Task 1:
In the intelligence news digest, rewrite the passage between "NEW DOD SECURITY" and "agencies. (Macartney //Aftergood)", inclusive, changing "Pentagon" to "DoD".
Task 2:
For each statement below, say whether the intelligence news digest supports it, and quote the words that decide it. (a) Riley Purdue came to NSA from Science Application International Corp. (b) Ivanov and Klebanov confirmed on 15 August that dismantling of the Lourdes center had begun. (c) The Lourdes center employs about 1,000 personnel.

Document section:
INTEL COMM SENIOR CHANGES AT NSA -- DIRNSA has named four outsiders to senior NSA slots. An executive at Science Application International Corp., Riley Purdue, is to be the chief of signals intelligence requirements in the newly created Directorate of Signals Intelligence. The other three NSA appointments are: (1) Richard G. Turner, former information executive at the Federal Trade Commission, as NSA's chief Information Officer. (2) Michael G. Lawrence, former director of intergovernmental affairs at the District's Court Services and Offender Supervision Agency, as Director of Legislative Affairs. (3) William E. Vajda, a former information official at the IRS, as Deputy Director for Information Technology and Infrastructure Services.
    The NSA changes continue a trend earlier established by Lt. Gen Hayden in a push for outside talent at the same time that he has made galactic changes in NSA's way of doing the nation's cryptologic business.  (Harvey) (Wash Post 4 Aug '01, p. A4 and 7 Aug '01, p.13, V. Loeb)

RUSSIAN SIGINT CENTER IN CUBA CLOSING? -- Defense Minister Sergei Ivanov and Deputy Prime Minister Ilya Klebanov refused on 15 August to confirm media reports that the process of dismantling the Russian electronic intercept  center in Lourdes, Cuba, has begun, RIA-Novosti reported. According to articles in "Izvestiya" on 14 August and "Versiya" No. 33, Russia began withdrawing the center's personnel after it failed to come to an agreement with Cuba about who will finance it.  The center is run jointly by the Third Directorate of the Federal Agency for Government Communication and Information (FAPSI) and the Sixth Directorate of Russian Military Intelligence (GRU), and employs about 1,000 personnel at a cost of about $300 million a year. (Macartney) (RFE/RL, 16 Aug 2001) (  http://www.rferl.org/newsline/search )

NEW DOD SECURITY CLEARANCE POLICY --  In the future the Department of Defense will withhold security clearances from any Pentagon employee or contractor who has ever been convicted of a  crime and sentenced to a year in jail; who illegally uses controlled substances; who is mentally incompetent; or who has been dishonorably discharged from the military. These provisions were part of last year's Congressional Defense Authorization act.  They have been criticized because they lack flexibility. Also, since the policy applies only to the Defense Department, there will be discrepancies between departments  and agencies. (Macartney //Aftergood)

Data rows:

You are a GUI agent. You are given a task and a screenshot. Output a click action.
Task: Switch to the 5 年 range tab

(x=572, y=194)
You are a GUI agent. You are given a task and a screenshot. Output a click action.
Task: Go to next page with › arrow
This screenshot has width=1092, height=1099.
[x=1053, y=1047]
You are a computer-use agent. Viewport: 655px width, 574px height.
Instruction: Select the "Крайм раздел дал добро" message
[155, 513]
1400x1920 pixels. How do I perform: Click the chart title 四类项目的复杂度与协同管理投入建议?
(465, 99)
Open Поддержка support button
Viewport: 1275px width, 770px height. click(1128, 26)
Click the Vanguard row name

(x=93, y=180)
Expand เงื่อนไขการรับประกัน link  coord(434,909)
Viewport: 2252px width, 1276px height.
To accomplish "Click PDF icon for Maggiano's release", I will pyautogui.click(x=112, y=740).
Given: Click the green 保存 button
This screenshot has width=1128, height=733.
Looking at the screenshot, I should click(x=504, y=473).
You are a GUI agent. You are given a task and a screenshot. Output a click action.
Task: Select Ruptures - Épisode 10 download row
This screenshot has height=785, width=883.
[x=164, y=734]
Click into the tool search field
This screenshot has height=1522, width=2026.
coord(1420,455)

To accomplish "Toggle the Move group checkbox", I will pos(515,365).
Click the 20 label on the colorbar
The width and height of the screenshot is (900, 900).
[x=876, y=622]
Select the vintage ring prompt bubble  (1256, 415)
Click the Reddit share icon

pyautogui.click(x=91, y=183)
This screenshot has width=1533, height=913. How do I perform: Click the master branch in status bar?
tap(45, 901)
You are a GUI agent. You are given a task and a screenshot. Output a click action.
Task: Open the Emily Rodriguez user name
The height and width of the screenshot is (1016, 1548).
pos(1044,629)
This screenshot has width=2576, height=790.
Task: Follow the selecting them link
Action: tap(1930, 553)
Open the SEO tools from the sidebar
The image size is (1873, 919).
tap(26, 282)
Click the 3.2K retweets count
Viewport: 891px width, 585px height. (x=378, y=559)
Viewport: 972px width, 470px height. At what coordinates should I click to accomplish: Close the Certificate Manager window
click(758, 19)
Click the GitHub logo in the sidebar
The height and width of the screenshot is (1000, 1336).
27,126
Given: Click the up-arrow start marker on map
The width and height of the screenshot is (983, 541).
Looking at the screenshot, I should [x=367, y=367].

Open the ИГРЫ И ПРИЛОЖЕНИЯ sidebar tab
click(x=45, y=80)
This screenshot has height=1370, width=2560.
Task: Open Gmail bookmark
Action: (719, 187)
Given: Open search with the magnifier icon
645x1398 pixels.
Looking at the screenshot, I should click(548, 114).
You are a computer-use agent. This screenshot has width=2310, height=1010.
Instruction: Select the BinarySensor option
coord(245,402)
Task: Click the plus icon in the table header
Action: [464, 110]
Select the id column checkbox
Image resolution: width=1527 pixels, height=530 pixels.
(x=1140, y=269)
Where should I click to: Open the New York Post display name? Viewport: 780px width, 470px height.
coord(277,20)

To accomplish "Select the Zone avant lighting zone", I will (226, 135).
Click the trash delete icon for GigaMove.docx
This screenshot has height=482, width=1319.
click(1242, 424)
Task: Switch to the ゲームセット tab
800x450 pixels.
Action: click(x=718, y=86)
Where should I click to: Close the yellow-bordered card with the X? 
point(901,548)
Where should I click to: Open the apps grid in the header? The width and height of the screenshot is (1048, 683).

Written reply 1:
NEW DOD SECURITY CLEARANCE POLICY --  In the future the Department of Defense will withhold security clearances from any DoD employee or contractor who has ever been convicted of a  crime and sentenced to a year in jail; who illegally uses controlled substances; who is mentally incompetent; or who has been dishonorably discharged from the military. These provisions were part of last year's Congressional Defense Authorization act.  They have been criticized because they lack flexibility. Also, since the policy applies only to the Defense Department, there will be discrepancies between departments  and agencies. (Macartney //Aftergood)

Written reply 2:
(a) Yes: "An executive at Science Application International Corp., Riley Purdue"
(b) No: "refused on 15 August to confirm media reports"
(c) Yes: "employs about 1,000 personnel"